Reproduce every line of the listing below verbatim.

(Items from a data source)
——————

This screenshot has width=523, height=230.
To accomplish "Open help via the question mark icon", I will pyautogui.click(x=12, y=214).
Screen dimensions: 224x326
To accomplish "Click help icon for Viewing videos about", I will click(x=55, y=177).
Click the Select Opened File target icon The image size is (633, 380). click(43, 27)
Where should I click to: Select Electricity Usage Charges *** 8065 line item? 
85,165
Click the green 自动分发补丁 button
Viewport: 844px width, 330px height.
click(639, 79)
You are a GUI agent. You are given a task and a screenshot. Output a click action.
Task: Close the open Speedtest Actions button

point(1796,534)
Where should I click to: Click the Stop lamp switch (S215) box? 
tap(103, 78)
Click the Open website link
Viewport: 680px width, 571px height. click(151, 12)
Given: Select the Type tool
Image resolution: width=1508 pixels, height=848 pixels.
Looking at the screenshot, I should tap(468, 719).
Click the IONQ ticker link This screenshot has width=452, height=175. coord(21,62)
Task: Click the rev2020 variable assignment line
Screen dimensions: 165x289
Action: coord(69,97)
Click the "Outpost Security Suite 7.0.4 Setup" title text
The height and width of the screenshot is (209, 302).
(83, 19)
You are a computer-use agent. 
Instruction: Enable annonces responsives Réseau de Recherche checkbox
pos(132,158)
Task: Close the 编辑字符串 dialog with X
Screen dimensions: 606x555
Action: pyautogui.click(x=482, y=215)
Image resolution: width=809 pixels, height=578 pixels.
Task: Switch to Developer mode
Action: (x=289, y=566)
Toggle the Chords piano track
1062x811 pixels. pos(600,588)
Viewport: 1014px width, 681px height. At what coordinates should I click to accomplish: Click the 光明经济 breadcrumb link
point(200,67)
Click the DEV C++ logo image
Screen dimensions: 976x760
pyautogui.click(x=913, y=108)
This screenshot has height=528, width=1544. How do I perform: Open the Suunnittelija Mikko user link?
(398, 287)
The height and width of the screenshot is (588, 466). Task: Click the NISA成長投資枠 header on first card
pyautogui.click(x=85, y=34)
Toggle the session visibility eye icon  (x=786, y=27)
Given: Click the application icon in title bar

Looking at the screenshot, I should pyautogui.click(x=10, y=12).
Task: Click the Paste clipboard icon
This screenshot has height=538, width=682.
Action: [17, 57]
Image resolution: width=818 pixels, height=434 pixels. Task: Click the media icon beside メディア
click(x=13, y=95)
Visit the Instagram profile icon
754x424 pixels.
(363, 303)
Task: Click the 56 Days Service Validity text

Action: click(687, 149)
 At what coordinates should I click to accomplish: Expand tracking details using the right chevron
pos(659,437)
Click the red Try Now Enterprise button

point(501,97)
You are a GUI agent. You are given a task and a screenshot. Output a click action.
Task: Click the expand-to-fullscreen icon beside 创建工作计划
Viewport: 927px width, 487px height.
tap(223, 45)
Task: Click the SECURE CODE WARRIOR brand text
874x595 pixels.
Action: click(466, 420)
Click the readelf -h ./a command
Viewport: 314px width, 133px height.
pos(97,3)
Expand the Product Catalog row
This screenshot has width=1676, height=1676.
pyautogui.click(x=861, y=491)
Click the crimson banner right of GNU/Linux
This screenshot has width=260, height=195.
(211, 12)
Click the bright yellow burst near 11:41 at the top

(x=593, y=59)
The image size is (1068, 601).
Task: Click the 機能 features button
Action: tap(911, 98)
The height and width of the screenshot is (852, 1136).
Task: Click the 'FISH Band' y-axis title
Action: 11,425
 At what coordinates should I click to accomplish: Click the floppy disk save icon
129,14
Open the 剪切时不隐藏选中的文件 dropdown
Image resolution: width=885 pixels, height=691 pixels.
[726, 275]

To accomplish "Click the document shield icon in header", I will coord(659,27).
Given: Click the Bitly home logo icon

——————

> **Full output**
This screenshot has width=523, height=230.
To accomplish "Open help via the question mark icon", I will pyautogui.click(x=12, y=214).
Screen dimensions: 224x326
To accomplish "Click help icon for Viewing videos about", I will click(x=55, y=177).
Click the Select Opened File target icon The image size is (633, 380). click(43, 27)
Where should I click to: Select Electricity Usage Charges *** 8065 line item? 
85,165
Click the green 自动分发补丁 button
Viewport: 844px width, 330px height.
click(639, 79)
You are a GUI agent. You are given a task and a screenshot. Output a click action.
Task: Close the open Speedtest Actions button

point(1796,534)
Where should I click to: Click the Stop lamp switch (S215) box? 
tap(103, 78)
Click the Open website link
Viewport: 680px width, 571px height. click(151, 12)
Given: Select the Type tool
Image resolution: width=1508 pixels, height=848 pixels.
Looking at the screenshot, I should tap(468, 719).
Click the IONQ ticker link This screenshot has width=452, height=175. coord(21,62)
Task: Click the rev2020 variable assignment line
Screen dimensions: 165x289
Action: coord(69,97)
Click the "Outpost Security Suite 7.0.4 Setup" title text
The height and width of the screenshot is (209, 302).
(83, 19)
You are a computer-use agent. 
Instruction: Enable annonces responsives Réseau de Recherche checkbox
pos(132,158)
Task: Close the 编辑字符串 dialog with X
Screen dimensions: 606x555
Action: pyautogui.click(x=482, y=215)
Image resolution: width=809 pixels, height=578 pixels.
Task: Switch to Developer mode
Action: (x=289, y=566)
Toggle the Chords piano track
1062x811 pixels. pos(600,588)
Viewport: 1014px width, 681px height. At what coordinates should I click to accomplish: Click the 光明经济 breadcrumb link
point(200,67)
Click the DEV C++ logo image
Screen dimensions: 976x760
pyautogui.click(x=913, y=108)
This screenshot has height=528, width=1544. How do I perform: Open the Suunnittelija Mikko user link?
(398, 287)
The height and width of the screenshot is (588, 466). Task: Click the NISA成長投資枠 header on first card
pyautogui.click(x=85, y=34)
Toggle the session visibility eye icon  (x=786, y=27)
Given: Click the application icon in title bar

Looking at the screenshot, I should pyautogui.click(x=10, y=12).
Task: Click the Paste clipboard icon
This screenshot has height=538, width=682.
Action: [17, 57]
Image resolution: width=818 pixels, height=434 pixels. Task: Click the media icon beside メディア
click(x=13, y=95)
Visit the Instagram profile icon
754x424 pixels.
(363, 303)
Task: Click the 56 Days Service Validity text

Action: click(687, 149)
 At what coordinates should I click to accomplish: Expand tracking details using the right chevron
pos(659,437)
Click the red Try Now Enterprise button

point(501,97)
You are a GUI agent. You are given a task and a screenshot. Output a click action.
Task: Click the expand-to-fullscreen icon beside 创建工作计划
Viewport: 927px width, 487px height.
tap(223, 45)
Task: Click the SECURE CODE WARRIOR brand text
874x595 pixels.
Action: click(466, 420)
Click the readelf -h ./a command
Viewport: 314px width, 133px height.
pos(97,3)
Expand the Product Catalog row
This screenshot has width=1676, height=1676.
pyautogui.click(x=861, y=491)
Click the crimson banner right of GNU/Linux
This screenshot has width=260, height=195.
(211, 12)
Click the bright yellow burst near 11:41 at the top

(x=593, y=59)
The image size is (1068, 601).
Task: Click the 機能 features button
Action: tap(911, 98)
The height and width of the screenshot is (852, 1136).
Task: Click the 'FISH Band' y-axis title
Action: 11,425
 At what coordinates should I click to accomplish: Click the floppy disk save icon
129,14
Open the 剪切时不隐藏选中的文件 dropdown
Image resolution: width=885 pixels, height=691 pixels.
[726, 275]

To accomplish "Click the document shield icon in header", I will coord(659,27).
Given: Click the Bitly home logo icon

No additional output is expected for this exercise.